Fabrizio Roncone: Invece?
Pancho Pardi: Invece il problema di Berlusconi c'è, Veltroni vorrà pure farci un mezzo inciucetto dopo le elezioni per affrontare la modifica dell'attuale legge elettorale, ma questo non può e non deve impedire a me, a noi, di dire le cose come stanno.
Fabrizio Roncone: E come stanno?
Pancho Pardi: Primo: se Veltroni vince le elezioni, evento che, di ora in ora, diventa sempre più probabile, deve evitare gli errori dell'Unione e mettere subito mano a una serie di questioni. Prima delle quali, a mio parere, è quella dell'assetto televisivo italiano.
Fabrizio Roncone: Di Pietro, il suo nuovo gran capo, dopo aver proposto che a Mediaset fossero tolti due canali, è stato costretto a un passo indietro e...
Pancho Pardi: E io dico che l'idea di Di Pietro non solo era buona, ma buonissima, Solo che, come s'è visto, di complessa realizzazione. Tuttavia, una rete, a Mediaset, dovranno toglierla per forza.
Fabrizio Roncone: Quale?
Pancho Pardi: La smetta di fingere d'essere british e scendere dalle nuvole: come quale? Retequattro.
Fabrizio Roncone: Certo, Retequattro.
Pancho Pardi: C'è una sentenza della Corte di Giustizia del Lussemburgo, massimo organo europeo di giustizia, secondo la quale il regime italiano di assegnazione delle frequenze tv è contrario al diritto comunitario... ragion per cui la rete televisiva Europa 7 di Francesco Di Stefano ha diritto a trasmettere sulle frequenze dove, ogni sera, compare il faccione di Emilio Fede.
Fabrizio Roncone: Lei usa toni da barricata.
Pancho Pardi: Non li userei se questo Paese non vivesse ancora, pur senza quasi rendersene più conto, il dramma del berlusconismo...
Fabrizio Roncone: Eppure il Cavaliere sembra aver dato segnali di cambiamento, la sua campagna elettorale appare finora piuttosto contenuta, non ci sono particolari forme di...
Pancho Pardi: Ma di cosa sta parlando? Mi ascolti: l'altra cosa che dovrà fare Walter Veltroni, il giorno dopo aver vinto le elezioni, sarà di mettere mano alle leggi che, eufemisticamente, sono definite "ad personam" e che invece Berlusconi s'è fatto, diciamolo brutalmente, per non finire in galera.
Fabrizio Roncone: Professor Pardi, non esageri.

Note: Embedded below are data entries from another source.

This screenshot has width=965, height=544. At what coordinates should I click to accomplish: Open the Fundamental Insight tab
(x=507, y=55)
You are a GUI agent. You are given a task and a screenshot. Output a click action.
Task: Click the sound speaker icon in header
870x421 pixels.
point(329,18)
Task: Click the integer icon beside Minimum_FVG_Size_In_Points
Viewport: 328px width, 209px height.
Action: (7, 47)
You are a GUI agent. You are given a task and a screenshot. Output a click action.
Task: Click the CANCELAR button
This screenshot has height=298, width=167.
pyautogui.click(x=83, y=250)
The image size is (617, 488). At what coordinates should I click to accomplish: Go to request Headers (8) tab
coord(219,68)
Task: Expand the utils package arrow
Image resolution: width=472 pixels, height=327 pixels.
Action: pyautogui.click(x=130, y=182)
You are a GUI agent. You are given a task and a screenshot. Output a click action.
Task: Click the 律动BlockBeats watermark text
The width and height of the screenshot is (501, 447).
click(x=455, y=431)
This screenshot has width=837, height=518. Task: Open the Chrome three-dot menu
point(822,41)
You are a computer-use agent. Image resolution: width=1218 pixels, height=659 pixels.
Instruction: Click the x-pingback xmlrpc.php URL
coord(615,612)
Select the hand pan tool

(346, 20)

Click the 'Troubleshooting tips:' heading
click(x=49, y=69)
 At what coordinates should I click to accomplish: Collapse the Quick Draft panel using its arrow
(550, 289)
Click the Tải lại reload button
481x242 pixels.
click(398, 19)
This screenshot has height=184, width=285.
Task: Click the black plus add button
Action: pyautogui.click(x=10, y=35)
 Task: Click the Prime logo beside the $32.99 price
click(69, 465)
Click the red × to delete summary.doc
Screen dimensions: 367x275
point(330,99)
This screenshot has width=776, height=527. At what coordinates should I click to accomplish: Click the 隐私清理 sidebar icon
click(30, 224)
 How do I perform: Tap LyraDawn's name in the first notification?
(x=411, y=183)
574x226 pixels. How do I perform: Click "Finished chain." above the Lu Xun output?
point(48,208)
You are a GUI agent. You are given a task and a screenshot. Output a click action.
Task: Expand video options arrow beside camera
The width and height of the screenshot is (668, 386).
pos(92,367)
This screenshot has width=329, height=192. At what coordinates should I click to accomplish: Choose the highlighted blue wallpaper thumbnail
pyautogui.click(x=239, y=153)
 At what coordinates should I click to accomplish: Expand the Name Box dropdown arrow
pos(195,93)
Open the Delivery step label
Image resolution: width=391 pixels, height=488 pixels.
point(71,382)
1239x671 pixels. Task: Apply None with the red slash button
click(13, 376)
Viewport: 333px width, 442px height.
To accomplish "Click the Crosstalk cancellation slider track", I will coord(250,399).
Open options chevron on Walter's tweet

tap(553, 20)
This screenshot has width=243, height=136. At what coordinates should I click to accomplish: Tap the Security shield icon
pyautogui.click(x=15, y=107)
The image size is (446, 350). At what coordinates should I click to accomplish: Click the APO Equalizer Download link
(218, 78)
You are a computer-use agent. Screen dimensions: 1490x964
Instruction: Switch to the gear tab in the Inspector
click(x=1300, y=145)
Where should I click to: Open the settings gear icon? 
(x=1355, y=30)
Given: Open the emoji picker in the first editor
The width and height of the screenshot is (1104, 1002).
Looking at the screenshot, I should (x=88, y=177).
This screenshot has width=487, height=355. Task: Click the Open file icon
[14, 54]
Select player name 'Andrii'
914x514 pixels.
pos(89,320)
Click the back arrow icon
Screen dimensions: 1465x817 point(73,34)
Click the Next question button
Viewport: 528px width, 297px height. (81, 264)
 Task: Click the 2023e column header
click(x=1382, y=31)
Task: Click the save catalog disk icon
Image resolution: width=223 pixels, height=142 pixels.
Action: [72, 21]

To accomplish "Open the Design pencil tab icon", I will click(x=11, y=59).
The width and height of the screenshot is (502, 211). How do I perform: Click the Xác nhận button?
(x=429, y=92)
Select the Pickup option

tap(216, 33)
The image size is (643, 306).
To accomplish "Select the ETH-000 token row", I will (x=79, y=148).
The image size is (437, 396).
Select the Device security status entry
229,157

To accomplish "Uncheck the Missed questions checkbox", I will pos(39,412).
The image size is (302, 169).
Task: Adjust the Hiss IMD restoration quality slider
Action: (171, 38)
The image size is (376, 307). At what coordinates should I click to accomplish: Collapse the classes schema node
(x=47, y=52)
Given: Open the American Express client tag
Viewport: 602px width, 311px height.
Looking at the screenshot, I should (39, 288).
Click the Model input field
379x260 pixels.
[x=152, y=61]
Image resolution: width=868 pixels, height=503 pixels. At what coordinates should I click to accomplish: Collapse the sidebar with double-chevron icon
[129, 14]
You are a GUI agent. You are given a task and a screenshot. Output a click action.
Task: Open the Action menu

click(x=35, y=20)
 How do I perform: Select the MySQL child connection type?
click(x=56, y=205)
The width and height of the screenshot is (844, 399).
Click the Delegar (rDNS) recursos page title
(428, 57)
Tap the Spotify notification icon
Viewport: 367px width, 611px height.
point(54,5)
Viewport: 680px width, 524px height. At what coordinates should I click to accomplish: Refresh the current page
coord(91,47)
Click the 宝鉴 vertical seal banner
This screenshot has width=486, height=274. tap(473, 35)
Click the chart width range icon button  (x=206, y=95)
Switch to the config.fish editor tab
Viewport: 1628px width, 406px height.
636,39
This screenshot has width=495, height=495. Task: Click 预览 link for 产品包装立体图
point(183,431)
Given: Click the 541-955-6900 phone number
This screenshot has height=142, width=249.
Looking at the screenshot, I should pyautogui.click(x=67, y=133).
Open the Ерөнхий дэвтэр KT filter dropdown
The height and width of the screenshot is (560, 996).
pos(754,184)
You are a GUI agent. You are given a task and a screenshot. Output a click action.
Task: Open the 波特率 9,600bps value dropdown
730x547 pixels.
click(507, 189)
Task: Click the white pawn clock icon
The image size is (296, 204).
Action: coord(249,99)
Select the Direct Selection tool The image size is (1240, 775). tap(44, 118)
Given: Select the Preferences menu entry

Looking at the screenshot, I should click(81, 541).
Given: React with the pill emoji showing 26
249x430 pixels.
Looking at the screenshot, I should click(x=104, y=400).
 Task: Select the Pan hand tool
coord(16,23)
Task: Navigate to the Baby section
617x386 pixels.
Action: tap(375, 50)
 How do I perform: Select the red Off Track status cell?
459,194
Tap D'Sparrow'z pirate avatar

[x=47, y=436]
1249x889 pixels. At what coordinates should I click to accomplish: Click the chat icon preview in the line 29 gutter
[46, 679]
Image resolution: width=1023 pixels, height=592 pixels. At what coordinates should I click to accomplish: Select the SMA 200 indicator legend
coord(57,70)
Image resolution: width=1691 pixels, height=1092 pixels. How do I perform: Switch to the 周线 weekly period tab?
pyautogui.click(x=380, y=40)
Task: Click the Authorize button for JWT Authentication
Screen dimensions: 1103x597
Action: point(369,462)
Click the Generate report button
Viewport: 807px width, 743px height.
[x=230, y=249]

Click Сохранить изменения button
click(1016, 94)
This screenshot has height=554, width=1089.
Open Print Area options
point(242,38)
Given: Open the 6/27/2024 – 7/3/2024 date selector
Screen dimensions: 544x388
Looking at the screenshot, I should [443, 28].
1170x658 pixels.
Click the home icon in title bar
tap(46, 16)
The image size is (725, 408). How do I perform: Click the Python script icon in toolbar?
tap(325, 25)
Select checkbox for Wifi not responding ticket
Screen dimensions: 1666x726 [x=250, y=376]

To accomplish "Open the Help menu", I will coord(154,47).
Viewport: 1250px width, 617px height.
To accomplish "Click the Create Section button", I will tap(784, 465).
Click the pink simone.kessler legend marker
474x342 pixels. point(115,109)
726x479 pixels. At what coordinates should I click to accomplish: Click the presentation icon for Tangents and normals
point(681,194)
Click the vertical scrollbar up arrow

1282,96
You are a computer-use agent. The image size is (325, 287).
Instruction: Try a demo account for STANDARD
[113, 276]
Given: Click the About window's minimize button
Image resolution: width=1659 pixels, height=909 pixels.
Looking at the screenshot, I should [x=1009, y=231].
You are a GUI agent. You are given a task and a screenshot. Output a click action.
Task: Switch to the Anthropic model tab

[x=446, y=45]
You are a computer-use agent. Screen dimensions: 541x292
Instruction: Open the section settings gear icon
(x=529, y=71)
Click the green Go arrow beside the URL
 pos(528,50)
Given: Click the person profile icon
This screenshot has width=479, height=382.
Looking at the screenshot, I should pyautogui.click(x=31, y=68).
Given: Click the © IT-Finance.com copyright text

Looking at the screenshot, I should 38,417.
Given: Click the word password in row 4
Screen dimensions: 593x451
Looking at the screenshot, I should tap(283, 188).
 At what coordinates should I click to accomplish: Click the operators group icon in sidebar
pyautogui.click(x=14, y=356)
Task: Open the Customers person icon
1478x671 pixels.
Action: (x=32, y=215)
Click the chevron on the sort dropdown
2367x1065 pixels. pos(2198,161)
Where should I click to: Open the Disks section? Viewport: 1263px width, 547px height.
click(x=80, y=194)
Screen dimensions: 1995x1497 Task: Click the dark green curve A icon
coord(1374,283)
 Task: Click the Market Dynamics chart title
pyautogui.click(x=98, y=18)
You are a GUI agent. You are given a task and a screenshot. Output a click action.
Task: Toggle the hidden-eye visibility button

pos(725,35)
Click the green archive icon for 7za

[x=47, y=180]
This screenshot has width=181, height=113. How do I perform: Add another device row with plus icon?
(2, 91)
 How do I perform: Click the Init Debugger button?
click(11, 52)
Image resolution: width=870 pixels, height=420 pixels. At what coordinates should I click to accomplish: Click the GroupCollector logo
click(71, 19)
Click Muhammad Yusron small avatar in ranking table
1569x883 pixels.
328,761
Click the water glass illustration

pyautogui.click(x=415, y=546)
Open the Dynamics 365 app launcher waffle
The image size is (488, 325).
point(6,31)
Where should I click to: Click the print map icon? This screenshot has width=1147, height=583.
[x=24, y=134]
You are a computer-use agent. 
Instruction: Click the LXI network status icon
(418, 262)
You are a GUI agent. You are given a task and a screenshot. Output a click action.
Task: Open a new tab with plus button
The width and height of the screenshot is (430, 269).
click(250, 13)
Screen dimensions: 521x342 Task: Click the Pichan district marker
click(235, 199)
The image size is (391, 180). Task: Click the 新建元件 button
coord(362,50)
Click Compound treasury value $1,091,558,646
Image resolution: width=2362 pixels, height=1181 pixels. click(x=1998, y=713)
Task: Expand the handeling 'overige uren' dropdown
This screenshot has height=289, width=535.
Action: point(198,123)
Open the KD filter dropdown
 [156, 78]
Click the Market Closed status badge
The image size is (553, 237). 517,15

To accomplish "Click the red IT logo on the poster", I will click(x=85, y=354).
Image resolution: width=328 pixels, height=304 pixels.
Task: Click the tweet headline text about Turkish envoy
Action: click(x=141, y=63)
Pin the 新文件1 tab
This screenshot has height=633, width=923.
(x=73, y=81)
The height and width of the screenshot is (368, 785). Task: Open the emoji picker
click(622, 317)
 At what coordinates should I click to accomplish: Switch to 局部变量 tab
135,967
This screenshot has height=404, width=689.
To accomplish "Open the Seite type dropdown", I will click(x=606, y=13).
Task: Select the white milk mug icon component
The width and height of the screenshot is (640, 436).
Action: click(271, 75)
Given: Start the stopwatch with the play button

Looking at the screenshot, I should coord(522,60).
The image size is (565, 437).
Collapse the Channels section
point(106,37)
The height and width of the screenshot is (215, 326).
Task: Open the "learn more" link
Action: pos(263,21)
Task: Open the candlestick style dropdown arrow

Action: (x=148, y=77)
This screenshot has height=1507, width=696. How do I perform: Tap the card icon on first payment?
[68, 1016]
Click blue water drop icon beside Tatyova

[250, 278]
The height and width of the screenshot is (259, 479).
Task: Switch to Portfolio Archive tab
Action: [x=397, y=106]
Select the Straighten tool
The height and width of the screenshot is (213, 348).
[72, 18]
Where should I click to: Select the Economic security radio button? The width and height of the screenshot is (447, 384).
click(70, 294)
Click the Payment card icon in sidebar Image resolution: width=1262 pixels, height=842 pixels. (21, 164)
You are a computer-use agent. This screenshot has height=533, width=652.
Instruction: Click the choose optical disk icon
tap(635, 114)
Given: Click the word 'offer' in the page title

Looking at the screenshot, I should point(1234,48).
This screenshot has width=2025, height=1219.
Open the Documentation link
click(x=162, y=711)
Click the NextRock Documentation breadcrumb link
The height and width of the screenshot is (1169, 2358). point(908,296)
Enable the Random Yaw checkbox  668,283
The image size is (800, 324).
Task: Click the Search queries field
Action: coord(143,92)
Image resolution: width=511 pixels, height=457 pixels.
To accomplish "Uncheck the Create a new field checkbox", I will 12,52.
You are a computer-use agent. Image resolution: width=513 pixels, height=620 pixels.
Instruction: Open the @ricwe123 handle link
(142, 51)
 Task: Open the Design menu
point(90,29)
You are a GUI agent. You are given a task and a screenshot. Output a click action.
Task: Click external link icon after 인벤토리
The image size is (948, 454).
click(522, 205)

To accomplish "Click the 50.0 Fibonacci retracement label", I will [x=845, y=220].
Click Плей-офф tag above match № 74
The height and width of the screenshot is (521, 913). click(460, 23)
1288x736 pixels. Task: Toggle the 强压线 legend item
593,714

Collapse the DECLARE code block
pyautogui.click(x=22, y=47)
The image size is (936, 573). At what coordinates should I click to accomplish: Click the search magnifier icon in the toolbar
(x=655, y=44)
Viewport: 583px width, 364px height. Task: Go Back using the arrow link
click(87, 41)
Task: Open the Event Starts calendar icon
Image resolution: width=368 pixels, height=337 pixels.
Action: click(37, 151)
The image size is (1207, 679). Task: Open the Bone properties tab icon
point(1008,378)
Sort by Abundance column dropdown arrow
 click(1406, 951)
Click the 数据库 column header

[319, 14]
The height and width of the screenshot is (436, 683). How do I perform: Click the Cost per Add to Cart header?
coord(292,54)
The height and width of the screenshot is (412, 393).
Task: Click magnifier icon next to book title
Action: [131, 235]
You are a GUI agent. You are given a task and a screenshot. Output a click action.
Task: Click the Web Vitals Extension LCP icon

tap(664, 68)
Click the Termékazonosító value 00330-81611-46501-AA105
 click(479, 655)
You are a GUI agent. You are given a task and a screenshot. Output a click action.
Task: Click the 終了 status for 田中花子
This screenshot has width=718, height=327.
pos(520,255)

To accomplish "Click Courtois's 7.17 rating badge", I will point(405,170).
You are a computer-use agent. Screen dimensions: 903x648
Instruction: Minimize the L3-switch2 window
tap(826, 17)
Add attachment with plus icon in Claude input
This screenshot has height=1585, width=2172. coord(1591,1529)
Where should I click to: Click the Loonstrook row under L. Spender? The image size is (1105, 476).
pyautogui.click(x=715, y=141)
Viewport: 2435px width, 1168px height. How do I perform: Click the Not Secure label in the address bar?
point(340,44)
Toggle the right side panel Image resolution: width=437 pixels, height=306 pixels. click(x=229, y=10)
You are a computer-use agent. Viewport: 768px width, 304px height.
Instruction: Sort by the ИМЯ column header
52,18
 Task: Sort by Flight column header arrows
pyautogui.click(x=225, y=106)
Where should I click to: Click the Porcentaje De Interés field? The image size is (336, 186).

Pancho Pardi: Guardi che qui, in Italia, se c'è uno che ha esagerato, è lui: quello che voi, nei giornali, chiamate il Cavaliere. Ma Cavaliere di che? Di cosa? S'è inventato la legge sul "falso in bilancio", una vergogna assoluta. Che, come dice il mio amico Marco Travaglio, ha trasformato un reato in un titolo di merito. Perchè grazie a Berlusconi, in questo Paese, chi falsifica i bilanci, non solo non viene perseguito come si fa in tutti i Paesi civili, ma addirittura passa per furbo, abile, quindi per uno da apprezzare.
Fabrizio Roncone: La sua irruzione, in questa campagna elettorale, ha toni che nemmeno un no global come Francesco Caruso...
Pancho Pardi: Vede, io le capisco le apprensioni di Veltroni. Ma non è che siccome lui deve trattare sottobanco con Berlusca, noi poi si debba star zitti...
Fabrizio Roncone: Permette una domanda politicamente scorretta?
Pancho Pardi: Certo...
Fabrizio Roncone: Non sarà, professore, che Berlusconi per voi è diventata una specie di ossessione?
Pancho Pardi: No. Non è così. E poi la colpa non è nostra, se Berlusconi è ancora lì, candidato premier.
Fabrizio Roncone: E di chi è la colpa?
Pancho Pardi: Di D'Alema, innanzitutto, che ha più volte riabilitato, a cominciare dalla penosa vicenda della Bicamerale.
Fabrizio Roncone: E poi?
Pancho Pardi: Beh, purtroppo poi è colpa proprio di Veltroni. Appena qualche mese fa, c'erano Fini e Casini che volevano sbarazzarsi del Caimano, ma lui, Veltroni, che fa? Lo sceglie come interlocutore privilegiato per riuscire a modificare la legge elettorale. Un errore grossolano, credo.
Fabrizio Roncone: Ha sentito Nanni Moretti?
Pancho Pardi: No. Ho deciso di candidarmi senza ascoltare il parere del mio caro amico Nanni. E' un problema?